"Imagine, for example, that the Schindlers had agreed with Michael Schiavo that Terri's time had come, that she would never have wanted to live like this, that the feeding tube keeping her alive needed to come out. Chances are, there would have been no federal case, no national story, no political controversy. Terri Schiavo would have been buried long ago, mourned by the family that decided on her behalf that death was preferable to life in her incapacitated state. Under law, such an outcome would have been unproblematic and uneventful, so long as no one had claimed that Terri Schiavo's previous wishes were being violated. But morally, the deepest problem would remain: What do we owe those who are not dead or dying but profoundly disabled and permanently dependent? And even if such individuals made their desires clearly known while they were still competent, is it always right to follow their instructions--to be the executors of their living wills--even if it means being their willing executioners?This is the fundamental difference: if you are religious, you tend to think of life as a gift and the dignity of that life is not dependent on you ability to exert your individual will, it is dependent on the will of God.
For some, it is an article of faith that individuals should decide for themselves how to be cared for in such cases.

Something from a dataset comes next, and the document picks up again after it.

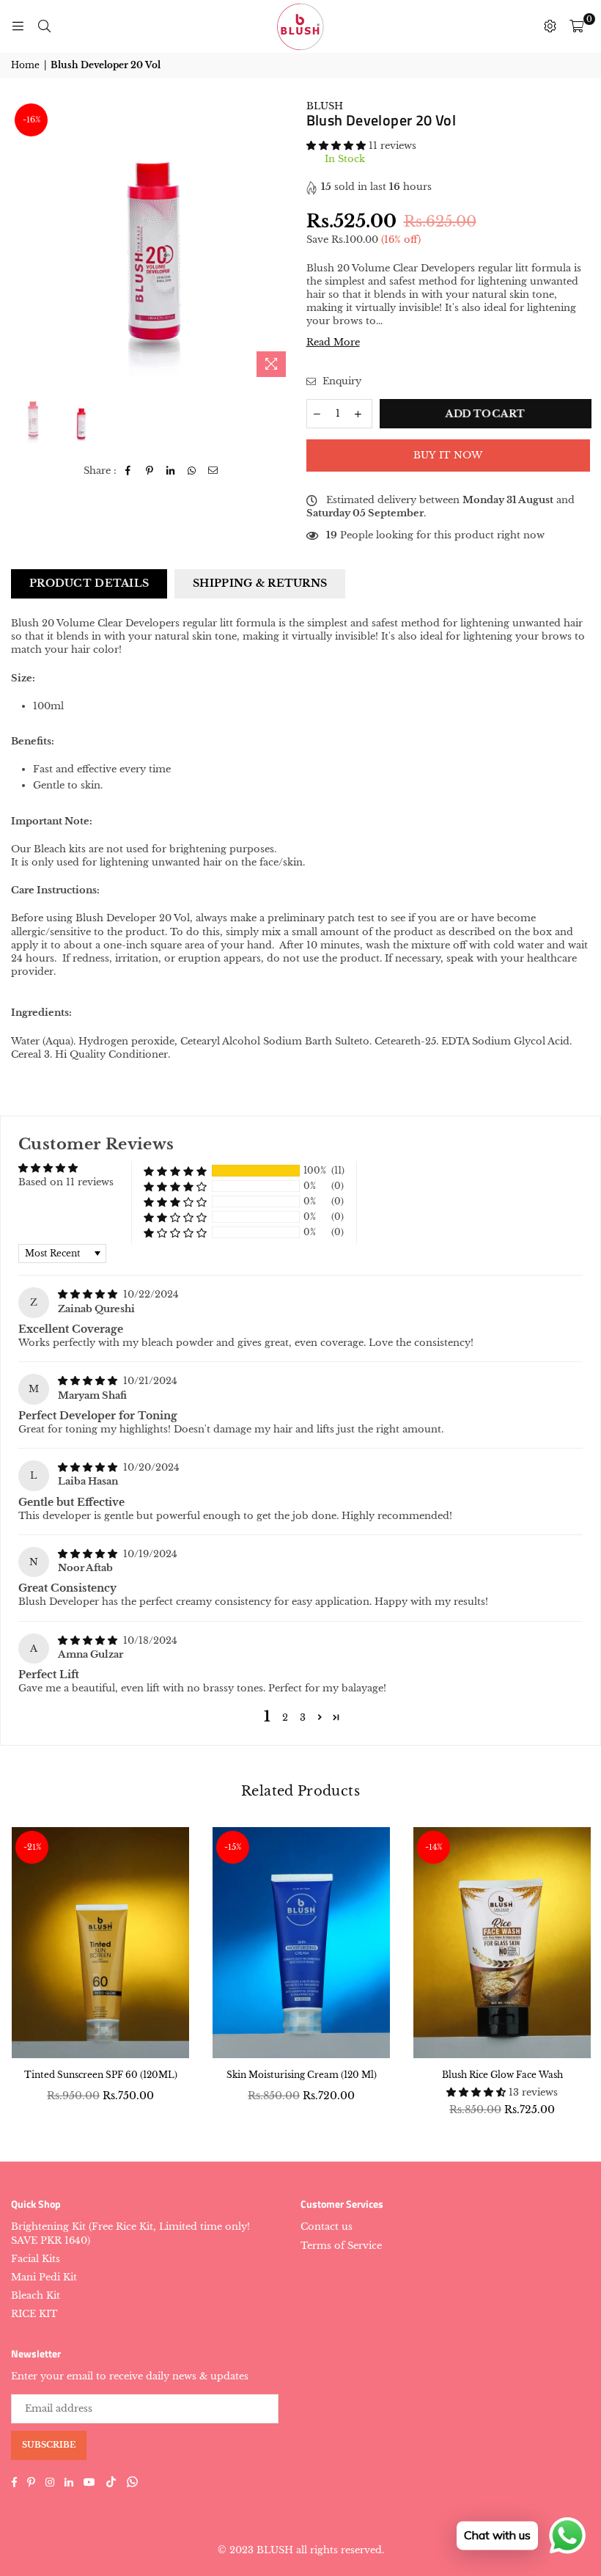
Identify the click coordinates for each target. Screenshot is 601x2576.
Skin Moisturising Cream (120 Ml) (301, 2074)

And no doubt one response to the Schiavo case will be a renewed call for living wills and advance directives--as if the tragedy here were that Michael Schiavo did not have written proof of Terri's desires. But the real lesson of the Schiavo case is not that we all need living wills; it is that our dignity does not reside in our will alone, and that it is foolish to believe that the competent person I am now can establish, in advance, how I should be cared for if I become incapacitated and incompetent. The real lesson is that we are not mere creatures of the will: We still possess dignity and rights even when our capacity to make free choices is gone; and we do not possess the right to demand that others treat us as less worthy of care than we really are."
If you are secular, then God's will does not exist. What else is there but the will of the individual to give the individual life meaning. So when the will of the individual is compromised, so is the dignity of the life.
That's why the Schiavo case is related to abortion and euthanasia and the great moral debates of our age, because it is rooted in our worldview of what gives dignity to humanity: God's will or human will?
In abortion, the will of the mother trumps the will of the fetus. In Euthanasia the will of the individual to end their own life trumps the will of God to say that life should be preserved even if it means suffering. In the more sinister possibilities of Euthanasia the will of the surviving "loved ones" or "society" trumps the will of the individual being killed if the individual can no longer express their "dignity" in a way that satisfies those left with the power to decide life or death.
I think this suicide is the modern emblem of secular dignity in death as Earnest Hemingway's suicide was a forerunner. Now Terri Schiavo's death is "peaceful" and "beautiful" because someone decided to kill her, because she decided that she would want to be killed (or so they say).
It is troubling to me that in my own heart I want the right to disregard whatever God's will may be to make my own decisions. This is where all of us start in relation to God. The reality is that my decisions invariably skew selfish, and hurt others. That is why guidance from the Bible about God's will has become so important to me to keep me from selfishly hurting others.
Secular people and skeptics say that the Bible can't be trusted to let us know the will of God and only fools would submit their will to the illusory will of religious God.
Terri Schiavo is dead. From where I sit those who believe the Bible are doing a better job fighting for others lives than the secular. It seems that even the secular are beginning to agree.